Bebeğin ilk duyduğu ninni, annesinin rahmindeyken duyduğu kalp atışlarıdır ve bu güçlü bir ritimdir. Anne-babalar, çocuğun yaşamının ilk haftalarında, aylarında, hatta yıllarında, yumuşak seslerle ve onu sallayarak bu ritmi yeniden yaratmaya çalışır. Markette kasa kuyruğunda veya otobüs durağında hafif hafif (farkında olmadan) sallanıp dururlar. Ayrıca sallanma uyku da getirir, ahenk ve huzura götüren ritmik bir yoldur.
Gecenin gündüze dönmesi gibi, çocuklar birtakım hareketlerin ve değişikliklerin güvenebilecekleri bir düzen içinde olduğunu öğrenirler. “Ce” oyunu onlara bazı şeylerin yok olup sonra yeniden belirdiğini gösterir. Bir çocuğun güvenlik duygusu öngörülebilir şeylerle gelişir. Sallanma hareketi salıncakta devam eder, ritim ise konuşmayla birlikte, tekrarlarda ve uyaklarda yakalanır.
Gündüzü gece, geceyi de gündüz takip eder; karnımız acıktığında yediriliriz; sevdiğimiz insanlar gidip sonra geri gelirler. Bu tür ritimler, çocuğun dünyayı tanıma şeklidir. Güvenlik duygusu sayesinde, her zaman bir geri dönüşün olacağına güvenerek, her şeyi göze alabilirler, keşif yapabilirler ve bu döngü de hayatları boyunca sürecek öğrenme biçimleri olacaktır. Çocuklar günün ritmik yapısına, öngörülebilirliğine, düzenine ve nabzına güvenirler. Çocukluk dönemleri boyunca özellikle, öğrenmenin bilinçsiz gerçekleştiği ilk üç yıl boyunca, güvenilirlikten ve düzenlilikten faydalanırlar.
Yemek, uyku, iş, okul, oyun, günlük işler, dersler, randevular ve arkadaşlar: Bunların hepsi belirli bir zamana sığmak durumundadır. Bunları belirli ritim ve düzen içinde yapabilmek, çok fazla şey istemektir. Anne babalık zaten yeterince zordur. Bazı aileler için ritim, elde edilmesi güçtür. Ancak endişeye gerek yok. Günlük programlarınız ve ev yaşam tarzınız yeniden düzenlenlenemeyecek kadar karmaşık olsa da, çocuklarınıza yeniden öngörülebilirlik ve şeffaflık duygusu sağlamanız güvenlik duygusu yaratır.

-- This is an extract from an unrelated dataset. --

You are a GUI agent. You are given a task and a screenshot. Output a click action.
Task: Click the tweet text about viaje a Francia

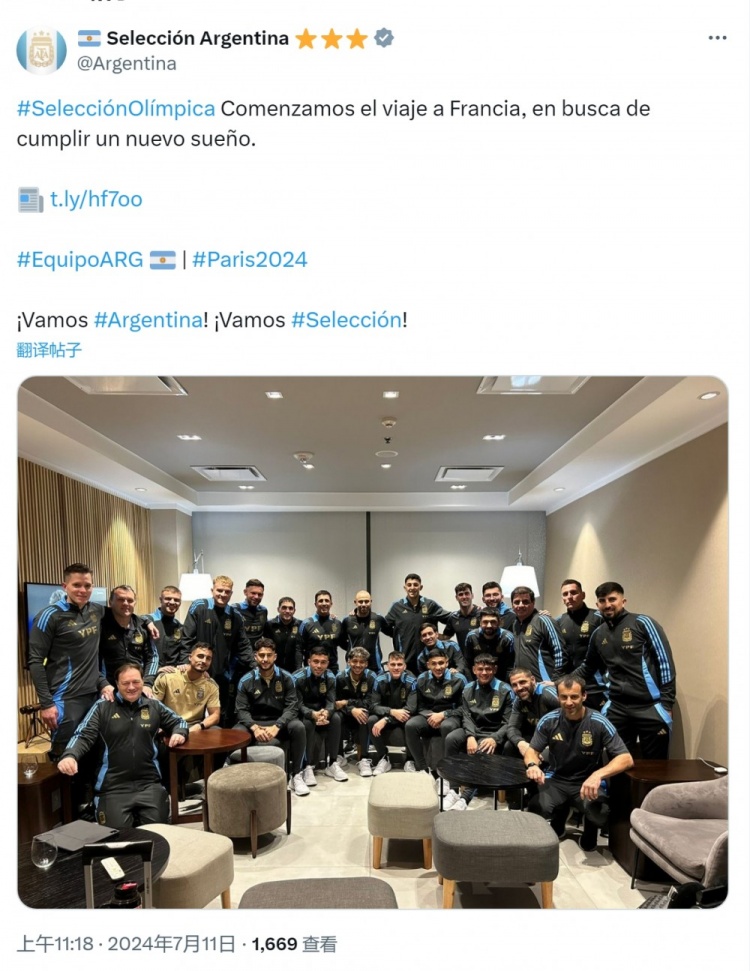point(333,123)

Genellikle anne-babaları şaşırtan ve bir o kadar da onlara fayda sağlayan, daha ritmik bir ev hayatına doğru adım atılmasını sağlar. Küçük yaştaki çocuğunuza ritim ve ritüel duygusu kazandırarak onun fiziksel, duygusal ve entellektüel dünya görüşünü düzenlemesine yardımcı olursunuz.
Anlam tekrarlamada gizlidir: Bunu her gün veya her hafta yapıyoruz, çünkü bu bizim için önemli. Birlikte bu şey sayesinde birbirimize bağlanıyoruz ve birbirimiz için değerliyiz. Çocukluk döneminin dokusunda öne çıkan şey, her zaman var olan, tekrarlanan ve paylaşılan belli başlı düzenlerdir; aile yemekleri, doğa yürüyüşleri, uyku saatinde birlikte kitap okumak, cumartesi sabahları yenen krepler.
Ritmik bir ev hayatının belirli bir düzeni ve akışı vardır. Bu ahengi ailenin en küçük üyeleri bile tanırlar ve bilirler. Ritmik yaşanan bir günlük hayatın temposu, bir çocuğun tarifiyle şuna benzer: “Okul günlerinde, sabahları şunu yaparız….”, “Evden çıkmadan önce ……yaparız”, “Okuldan eve geldiğimde,…”, “Kış gecelerinde yatmadan önce,…yapmaya bayılırız”, “Annemle babam akşam yemeğini hazırlamaya başladıklarında, ben…”, “Cumartesi sabahları en sevdiğim şey…”
Ailece yaptığımız şeylerde bir düzen ve tutarlılık vardır. Bizim aile hayatımız, belirli bir ritmi olamayacak kadar yoğun diyebilirsiniz. Ancak hayatınız ne kadar yoğun ise, çocuklarınız ritim duygusuna o kadar çok ihtiyaç duyar ve bundan o kadar çok faydalanırlar.